§ Description of the task: Every line that contains the word "computer" should be copied from the records below.

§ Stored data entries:
>>>>
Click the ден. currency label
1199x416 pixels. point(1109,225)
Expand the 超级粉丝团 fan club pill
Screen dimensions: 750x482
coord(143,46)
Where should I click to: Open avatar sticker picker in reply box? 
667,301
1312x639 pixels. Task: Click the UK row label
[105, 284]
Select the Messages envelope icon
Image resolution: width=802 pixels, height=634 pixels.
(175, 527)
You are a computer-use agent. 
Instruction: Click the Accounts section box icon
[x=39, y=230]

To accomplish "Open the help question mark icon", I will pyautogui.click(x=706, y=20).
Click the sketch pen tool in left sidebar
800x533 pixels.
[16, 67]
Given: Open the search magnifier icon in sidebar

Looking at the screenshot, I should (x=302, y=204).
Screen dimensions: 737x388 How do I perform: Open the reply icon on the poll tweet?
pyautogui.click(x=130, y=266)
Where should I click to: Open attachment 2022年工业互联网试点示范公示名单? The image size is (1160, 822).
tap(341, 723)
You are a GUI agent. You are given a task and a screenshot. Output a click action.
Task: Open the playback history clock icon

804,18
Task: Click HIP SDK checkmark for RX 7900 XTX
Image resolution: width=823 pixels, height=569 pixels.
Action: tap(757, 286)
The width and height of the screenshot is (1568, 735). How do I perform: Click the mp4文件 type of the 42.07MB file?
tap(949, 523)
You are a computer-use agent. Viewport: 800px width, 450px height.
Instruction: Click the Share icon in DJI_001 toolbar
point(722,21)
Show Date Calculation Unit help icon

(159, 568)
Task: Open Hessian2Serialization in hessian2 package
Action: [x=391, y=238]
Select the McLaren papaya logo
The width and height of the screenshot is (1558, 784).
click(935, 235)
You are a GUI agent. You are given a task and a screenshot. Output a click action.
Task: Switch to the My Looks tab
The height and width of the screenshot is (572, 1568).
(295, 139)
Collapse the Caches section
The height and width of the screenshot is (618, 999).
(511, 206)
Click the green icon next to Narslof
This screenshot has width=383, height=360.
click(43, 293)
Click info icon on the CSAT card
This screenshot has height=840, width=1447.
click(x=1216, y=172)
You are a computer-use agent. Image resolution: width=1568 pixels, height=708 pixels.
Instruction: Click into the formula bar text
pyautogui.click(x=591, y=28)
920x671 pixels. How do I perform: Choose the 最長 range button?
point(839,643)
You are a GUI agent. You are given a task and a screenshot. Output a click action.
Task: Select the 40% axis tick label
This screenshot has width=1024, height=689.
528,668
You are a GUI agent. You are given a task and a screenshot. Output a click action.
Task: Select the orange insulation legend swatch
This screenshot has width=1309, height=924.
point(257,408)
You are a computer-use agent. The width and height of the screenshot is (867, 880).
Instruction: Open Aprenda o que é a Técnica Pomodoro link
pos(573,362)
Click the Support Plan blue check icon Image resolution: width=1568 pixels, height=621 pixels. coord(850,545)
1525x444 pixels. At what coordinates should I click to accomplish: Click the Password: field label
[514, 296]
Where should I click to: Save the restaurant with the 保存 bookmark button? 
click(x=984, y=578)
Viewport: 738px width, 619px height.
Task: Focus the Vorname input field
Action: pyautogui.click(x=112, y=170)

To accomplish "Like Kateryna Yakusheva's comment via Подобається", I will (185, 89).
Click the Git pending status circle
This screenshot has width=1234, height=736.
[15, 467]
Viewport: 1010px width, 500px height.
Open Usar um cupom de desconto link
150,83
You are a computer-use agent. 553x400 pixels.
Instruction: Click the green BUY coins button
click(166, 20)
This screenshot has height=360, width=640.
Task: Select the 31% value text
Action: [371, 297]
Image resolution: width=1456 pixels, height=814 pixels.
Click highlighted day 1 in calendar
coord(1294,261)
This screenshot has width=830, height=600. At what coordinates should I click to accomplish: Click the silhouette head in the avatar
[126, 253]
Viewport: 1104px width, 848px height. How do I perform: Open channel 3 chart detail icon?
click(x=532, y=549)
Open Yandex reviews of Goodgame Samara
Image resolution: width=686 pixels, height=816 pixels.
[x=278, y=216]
<<<<
§ Written reply:
You are a computer-use agent. 
You are a computer-use agent. Viewport: 800px width, 450px height.
You are a computer-use agent. Image resolution: width=1568 pixels, height=708 pixels.
You are a computer-use agent. The width and height of the screenshot is (867, 880).
You are a computer-use agent. 553x400 pixels.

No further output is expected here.